Sunday, April 04, 2010

My Hair Story, Pt. 2-The Decision to Go Natural

Shortly after my marriage, my husband and I moved to Ohio. It was the first time I didn't have constant criticism about what I should be doing to my hair, so I just let it be. I had no clue how to take care of it; but figured that doing nothing had to be better than getting it relaxed. This is when I became acquainted with scarves. I also wore my hair in two afro-puffs below my ears almost constantly. I was not completely "clean of my creamy crack addiction"; I still got my hair relaxed for weddings and funerals. This went on for about four years, and then I had my moment.

My sister, niece and I went out to California to visit our Mom. I don't know if it is California or the fact that I was born there; but when I visit I am filled with a feeling that I can do anything, be anything (and "Estimated Prophet" plays in my head). Anyhoo, my mom has always wanted locks and while she was living in California, she found a loctician any realized one of her dreams. She also wanted to learn how to create and maintain locks and enrolled in classes to do so. By the time of our visit, she was locking hair in her house with a growing clientele. Mom had been thinking of opening a shop of her own, but as these decisions are hard to make, she asked for the advice of her daughters. Both my sister and I knew that Mom was serious about natural haircare (as she always has) and is very focused and driven, so we told her to go for it. The rest is, as they say, history.
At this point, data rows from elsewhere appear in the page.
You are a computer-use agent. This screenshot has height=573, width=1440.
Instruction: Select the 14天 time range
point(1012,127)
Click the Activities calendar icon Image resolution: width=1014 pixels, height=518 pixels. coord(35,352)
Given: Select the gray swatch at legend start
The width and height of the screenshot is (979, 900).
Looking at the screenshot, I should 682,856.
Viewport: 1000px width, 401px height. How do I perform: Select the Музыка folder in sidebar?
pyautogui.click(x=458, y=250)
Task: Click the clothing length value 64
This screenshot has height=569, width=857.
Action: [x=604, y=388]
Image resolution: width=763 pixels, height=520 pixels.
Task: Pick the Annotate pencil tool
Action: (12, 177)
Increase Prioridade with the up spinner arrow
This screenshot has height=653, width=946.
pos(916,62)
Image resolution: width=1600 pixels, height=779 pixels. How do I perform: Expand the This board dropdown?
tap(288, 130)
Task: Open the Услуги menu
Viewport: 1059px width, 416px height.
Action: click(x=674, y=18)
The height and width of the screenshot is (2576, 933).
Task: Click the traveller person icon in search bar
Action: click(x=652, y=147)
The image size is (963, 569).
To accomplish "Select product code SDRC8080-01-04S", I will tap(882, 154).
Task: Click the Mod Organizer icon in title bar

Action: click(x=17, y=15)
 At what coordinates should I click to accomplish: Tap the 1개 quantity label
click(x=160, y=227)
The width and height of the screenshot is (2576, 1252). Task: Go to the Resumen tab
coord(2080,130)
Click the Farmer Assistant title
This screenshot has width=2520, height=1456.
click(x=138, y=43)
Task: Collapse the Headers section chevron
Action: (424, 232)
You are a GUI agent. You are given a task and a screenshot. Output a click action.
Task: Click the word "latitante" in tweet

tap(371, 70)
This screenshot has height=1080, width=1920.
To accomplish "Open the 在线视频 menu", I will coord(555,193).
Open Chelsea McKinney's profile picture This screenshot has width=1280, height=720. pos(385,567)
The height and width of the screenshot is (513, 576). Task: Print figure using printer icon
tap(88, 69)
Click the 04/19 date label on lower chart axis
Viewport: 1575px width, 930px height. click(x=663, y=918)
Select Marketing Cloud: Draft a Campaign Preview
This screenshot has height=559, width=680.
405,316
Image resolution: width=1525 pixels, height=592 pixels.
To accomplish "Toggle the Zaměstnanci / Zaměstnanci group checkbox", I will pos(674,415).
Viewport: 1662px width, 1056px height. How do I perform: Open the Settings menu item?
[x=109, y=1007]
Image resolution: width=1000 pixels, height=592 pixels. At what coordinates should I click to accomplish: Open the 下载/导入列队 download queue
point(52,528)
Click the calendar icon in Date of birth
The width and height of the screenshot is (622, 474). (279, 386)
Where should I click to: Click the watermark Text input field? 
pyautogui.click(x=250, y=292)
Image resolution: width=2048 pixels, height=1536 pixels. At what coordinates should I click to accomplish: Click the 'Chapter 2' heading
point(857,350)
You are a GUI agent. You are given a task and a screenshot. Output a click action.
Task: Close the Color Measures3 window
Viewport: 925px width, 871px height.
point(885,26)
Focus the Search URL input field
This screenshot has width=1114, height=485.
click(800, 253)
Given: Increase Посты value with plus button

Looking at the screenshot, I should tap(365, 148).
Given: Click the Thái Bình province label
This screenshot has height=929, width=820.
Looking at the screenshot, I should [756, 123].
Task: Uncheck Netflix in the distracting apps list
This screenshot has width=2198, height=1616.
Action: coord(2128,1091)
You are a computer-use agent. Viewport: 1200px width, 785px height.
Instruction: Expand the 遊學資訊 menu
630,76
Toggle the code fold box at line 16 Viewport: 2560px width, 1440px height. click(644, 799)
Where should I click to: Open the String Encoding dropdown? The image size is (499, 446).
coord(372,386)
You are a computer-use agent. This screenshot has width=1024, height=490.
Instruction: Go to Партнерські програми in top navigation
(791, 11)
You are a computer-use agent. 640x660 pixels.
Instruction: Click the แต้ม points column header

But it was in seeing the happiness of her and her friends that attracted me. I couldn't put my finger on it (and it would take me several more years to figure it out) but I wanted that same happiness. Once I returned to Ohio, I resisted relaxers for a long time; but I still didn't know how to take care of my natural hair. I tried all sorts of shampoos, conditioners and concoctions but my hair still didn't seem healthy. On my really bad hair days, I would resort to my flat iron; but the damage it was doing to my hair seemed exaggerated when compared to my natural hair. I must admit that I languished in this "hair purgatory" for a few more years. My husband and I moved back to Texas and it seemed the "you need to do something with that hair" pressure was ratcheted up. I even had a lady walk up to me in the mall and hand me her business card-she was a hairdresser of course and pleaded with me to "get that under control." Sham-freaking-wow.

Then it dawned on me, why not search the internet (they have that computers now) for tips on natural hair. I was about to go all natural when, one of my brothers-in-law passed away. As I mentioned before, old habits are hard to break, and I got a relaxer before the funeral. I tried to rationalize my choice but nothing I came up with felt right. That was my last relaxer-October 2008. It was a long time coming, it was a difficult road; but it was worth it. I have been loving my hair and myself like never before. Each day I learn something new about my hair, I find something new to appreciate about it.

We'd like to know what was your transition like? How long did it take you to reach a decision on going natural?